> _DATASET CONTENT_:
——————

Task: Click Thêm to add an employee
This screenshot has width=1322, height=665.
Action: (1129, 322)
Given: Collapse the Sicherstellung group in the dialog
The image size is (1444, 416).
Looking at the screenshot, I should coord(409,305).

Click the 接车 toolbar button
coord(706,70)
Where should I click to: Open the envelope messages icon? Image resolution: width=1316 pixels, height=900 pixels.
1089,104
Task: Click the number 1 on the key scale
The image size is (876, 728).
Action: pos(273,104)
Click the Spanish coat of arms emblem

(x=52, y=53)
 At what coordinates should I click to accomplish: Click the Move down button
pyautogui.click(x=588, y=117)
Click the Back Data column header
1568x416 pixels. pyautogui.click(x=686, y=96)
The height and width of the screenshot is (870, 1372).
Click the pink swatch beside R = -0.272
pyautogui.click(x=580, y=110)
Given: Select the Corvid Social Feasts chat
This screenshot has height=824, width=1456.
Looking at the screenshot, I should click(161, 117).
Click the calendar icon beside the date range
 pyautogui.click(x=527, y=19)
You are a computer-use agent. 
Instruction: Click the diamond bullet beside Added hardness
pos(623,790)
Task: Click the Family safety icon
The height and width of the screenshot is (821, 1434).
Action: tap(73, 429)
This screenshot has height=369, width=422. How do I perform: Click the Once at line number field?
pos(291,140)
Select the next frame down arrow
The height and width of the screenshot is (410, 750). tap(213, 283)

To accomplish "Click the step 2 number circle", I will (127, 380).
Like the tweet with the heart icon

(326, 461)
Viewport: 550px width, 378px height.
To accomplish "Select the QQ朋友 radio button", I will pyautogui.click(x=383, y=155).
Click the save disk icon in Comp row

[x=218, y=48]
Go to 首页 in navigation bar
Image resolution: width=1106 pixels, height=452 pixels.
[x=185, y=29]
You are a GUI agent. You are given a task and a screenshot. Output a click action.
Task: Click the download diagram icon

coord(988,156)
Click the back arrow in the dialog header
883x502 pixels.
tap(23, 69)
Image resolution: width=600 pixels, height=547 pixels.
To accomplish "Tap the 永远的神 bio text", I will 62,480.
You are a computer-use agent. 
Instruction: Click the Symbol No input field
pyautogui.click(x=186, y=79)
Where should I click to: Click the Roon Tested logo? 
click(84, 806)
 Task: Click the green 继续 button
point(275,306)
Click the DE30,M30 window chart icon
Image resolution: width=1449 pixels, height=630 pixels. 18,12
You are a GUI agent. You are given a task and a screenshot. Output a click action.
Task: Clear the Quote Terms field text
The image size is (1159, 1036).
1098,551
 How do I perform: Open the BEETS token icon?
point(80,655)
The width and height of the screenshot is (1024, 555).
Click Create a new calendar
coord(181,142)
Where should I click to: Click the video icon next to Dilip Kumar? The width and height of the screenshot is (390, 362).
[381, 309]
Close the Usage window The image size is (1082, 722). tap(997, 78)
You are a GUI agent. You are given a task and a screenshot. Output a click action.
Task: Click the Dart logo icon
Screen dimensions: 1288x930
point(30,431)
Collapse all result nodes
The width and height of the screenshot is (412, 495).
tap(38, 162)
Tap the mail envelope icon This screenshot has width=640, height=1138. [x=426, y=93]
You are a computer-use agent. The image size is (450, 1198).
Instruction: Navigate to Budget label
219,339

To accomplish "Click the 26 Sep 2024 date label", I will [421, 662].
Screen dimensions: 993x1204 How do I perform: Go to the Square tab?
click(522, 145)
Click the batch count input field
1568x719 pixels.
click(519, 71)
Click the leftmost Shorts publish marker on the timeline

——————

> _INSTRUCTIONS TO FOLLOW_: Please copy the listing verbatim, starting at the line containing "Screen dimensions: 993x1204" and ending at the close of the listing.

> _WRITTEN RESPONSE_:
Screen dimensions: 993x1204 How do I perform: Go to the Square tab?
click(522, 145)
Click the batch count input field
1568x719 pixels.
click(519, 71)
Click the leftmost Shorts publish marker on the timeline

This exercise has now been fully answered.